(Dataset entries)
——
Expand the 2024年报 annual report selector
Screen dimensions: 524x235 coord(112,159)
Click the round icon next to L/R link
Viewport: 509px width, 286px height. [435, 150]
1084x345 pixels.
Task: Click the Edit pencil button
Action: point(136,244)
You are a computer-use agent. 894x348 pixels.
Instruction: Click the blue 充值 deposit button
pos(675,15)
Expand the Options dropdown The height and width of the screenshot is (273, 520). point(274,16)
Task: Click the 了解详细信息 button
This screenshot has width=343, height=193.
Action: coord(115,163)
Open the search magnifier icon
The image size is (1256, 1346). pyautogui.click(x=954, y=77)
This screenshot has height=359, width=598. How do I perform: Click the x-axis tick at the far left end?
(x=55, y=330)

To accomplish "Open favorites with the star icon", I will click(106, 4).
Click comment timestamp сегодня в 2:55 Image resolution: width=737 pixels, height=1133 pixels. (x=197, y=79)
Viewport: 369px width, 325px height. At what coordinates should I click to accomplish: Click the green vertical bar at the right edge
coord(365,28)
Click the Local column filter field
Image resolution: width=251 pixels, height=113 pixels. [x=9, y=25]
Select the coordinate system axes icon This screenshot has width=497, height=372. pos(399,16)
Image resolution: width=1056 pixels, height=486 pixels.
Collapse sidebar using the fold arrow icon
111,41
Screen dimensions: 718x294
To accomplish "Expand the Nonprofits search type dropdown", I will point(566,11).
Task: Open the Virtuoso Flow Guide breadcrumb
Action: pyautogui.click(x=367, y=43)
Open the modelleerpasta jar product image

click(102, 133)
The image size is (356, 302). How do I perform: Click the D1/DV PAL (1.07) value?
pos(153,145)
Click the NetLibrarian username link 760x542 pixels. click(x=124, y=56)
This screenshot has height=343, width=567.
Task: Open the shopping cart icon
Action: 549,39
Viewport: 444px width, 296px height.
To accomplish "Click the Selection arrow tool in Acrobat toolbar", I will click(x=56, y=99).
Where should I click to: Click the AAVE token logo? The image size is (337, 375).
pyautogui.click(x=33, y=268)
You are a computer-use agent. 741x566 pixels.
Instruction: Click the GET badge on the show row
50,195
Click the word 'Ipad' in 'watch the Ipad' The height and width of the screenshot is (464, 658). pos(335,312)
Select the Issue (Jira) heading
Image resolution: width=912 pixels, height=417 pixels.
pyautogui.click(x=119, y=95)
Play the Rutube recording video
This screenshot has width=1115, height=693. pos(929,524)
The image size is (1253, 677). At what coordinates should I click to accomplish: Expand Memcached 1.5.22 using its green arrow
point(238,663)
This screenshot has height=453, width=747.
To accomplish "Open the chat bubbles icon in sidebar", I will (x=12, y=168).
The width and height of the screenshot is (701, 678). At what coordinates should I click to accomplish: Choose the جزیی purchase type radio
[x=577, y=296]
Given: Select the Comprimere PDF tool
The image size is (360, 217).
——
# [REQUIREMENT]
Take the line with "Given: Select the Comprimere PDF tool" and all lines after it through the end of the records, and write them out exactly; include nothing else.

# [RESPONSE BOX]
Given: Select the Comprimere PDF tool
The image size is (360, 217).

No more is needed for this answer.